_Kaynak Metin Kesiti_
Atasözü insanın aşırı mütevazi olması, başarılarını dahi üzerine alınmamaya ve övünmemeye çalışması halinde bazı kimselerin bu durumu gerçek zannederek karşısındaki kişinin hakikaten özelliksiz bir varlık olduğuna kanaat getirebildikleri konusunda uyarır bizleri. Elbette; kibirlen, şişin, övünerek dolaş yeryüzünde demez. Her konuda olduğu gibi hassas bir teraziden haber verir bizlere. Denge…
TEVAZUNUN ÖZÜ
İnsan yaradılışı gereği iyi ve kötü birçok huy ve özelliği birlikte taşır içinde. Kibir ve tevazu iki uç haldir insanı iki ayrı iklime sürükleyen. Tevazu, alçakgönüllülük, her Müslümanı, kendinden üstün görmek ve gururdan, kibirden uzak durarak, Allah ve Resulü’ne teslim olmak, haddini bilmektir.Ancak tevazunun sınırı da iyi ayarlanmalıdır. Kişinin şahsiyetini ortadan kaldıran hafifmeşreplik tevazu değildir. Bir yandan kibir, kendini beğenmişlik ve snoplukla taban tabana zıt anlamlara gelirken, diğer yandan da aşırı alçakgönüllülük ve her yapılanı tolere edecek ölçüde hoşgörülülük olarak algılanmamalıdır. Aslında, tevazunun özünde kendini bilmek ve ona göre davranmak yatar. Mütevazı kişi eğrisiyle doğrusuyla açık konuşur ve hatalarını kabul edecek kadar kendine güvenir. Ancak bunu yaparken kalp kırmaz, ölçüyü aşmaz. Kibir ise; insanın kendini beğenmesi, haktan yüz çevirmesi, nimetin asıl sahibini unutması, kendisine verilen akıl, zeka, kuvvet, ilim, sıhhat, mal gibi nimetlerle şımarmasıdır.Kendini tanrılaştırmaya kadar giden tehlikeli uçları vardır.

_Problem_
Yukarıdaki tevazu metninde “İnsan yaradılışı gereği” sözleriyle başlayan paragrafı, temel bilgilerini koruyarak kısa maddeler hâlinde yeniden yazın.

[Bir derlemeden alınmış kayıtlar]
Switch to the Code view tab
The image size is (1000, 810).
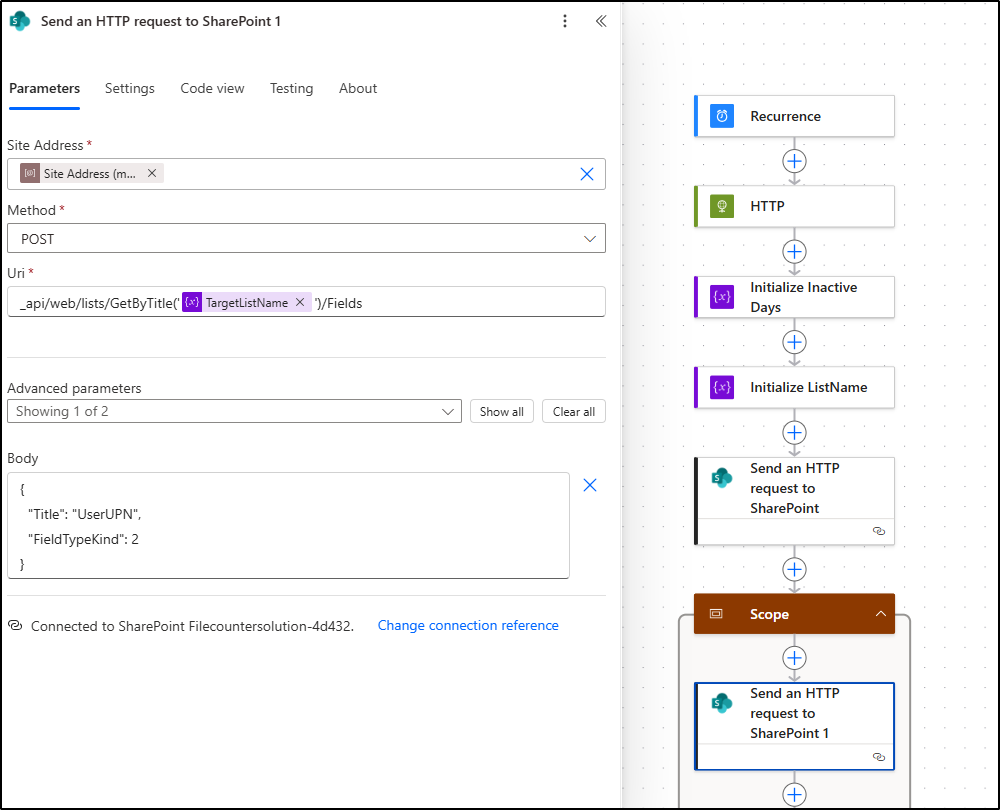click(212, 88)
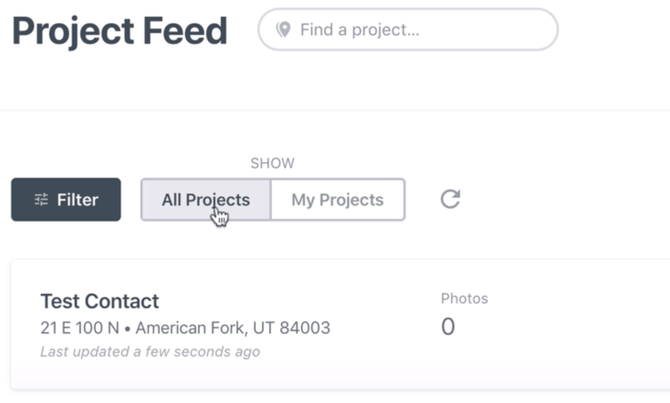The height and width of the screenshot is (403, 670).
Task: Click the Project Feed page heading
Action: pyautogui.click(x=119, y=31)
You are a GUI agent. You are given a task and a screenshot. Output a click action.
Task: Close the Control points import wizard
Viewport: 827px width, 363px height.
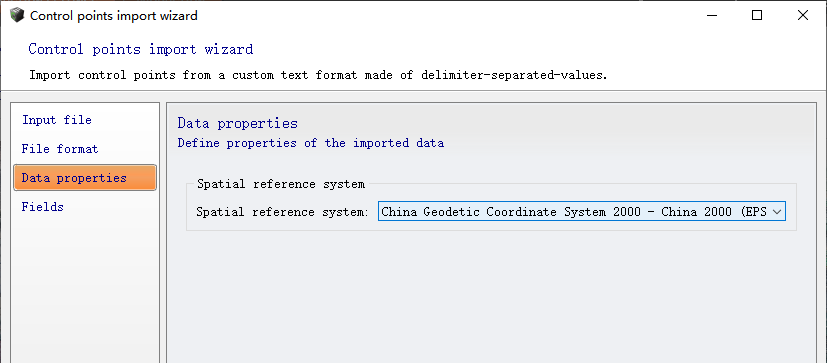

_Eksiksiz Cevap_
- İnsan, yaradılışı gereği iyi ve kötü birçok huy ve özelliği bir arada taşır. Kibir ve tevazu onu iki ayrı iklime sürükleyen iki uç hâldir.
- Tevazu, her Müslümanı kendinden üstün görmektir. Gurur ve kibirden uzak durarak Allah ve Resulü'ne teslim olmak, haddini bilmek de tevazudur.
- Tevazunun sınırı iyi ayarlanmalıdır. Kişinin şahsiyetini ortadan kaldıran hafifmeşreplik tevazu değildir.
- Tevazu kibir, kendini beğenmişlik ve snoplukla taban tabana zıttır. Aşırı alçakgönüllülük ya da her yapılanı tolere eden bir hoşgörü olarak da algılanmamalıdır.
- Tevazunun özünde kendini bilmek ve ona göre davranmak yatar.
- Mütevazı kişi eğrisiyle doğrusuyla açık konuşur ve hatalarını kabul edecek kadar kendine güvenir. Bunu yaparken kalp kırmaz, ölçüyü aşmaz.
- Kibir, insanın kendini beğenmesi, haktan yüz çevirmesi ve nimetin asıl sahibini unutmasıdır. Kibirli kişi kendisine verilen akıl, zekâ, kuvvet, ilim, sıhhat ve mal gibi nimetlerle şımarır.
- Kibrin, insanı kendini tanrılaştırmaya kadar götüren tehlikeli uçları vardır.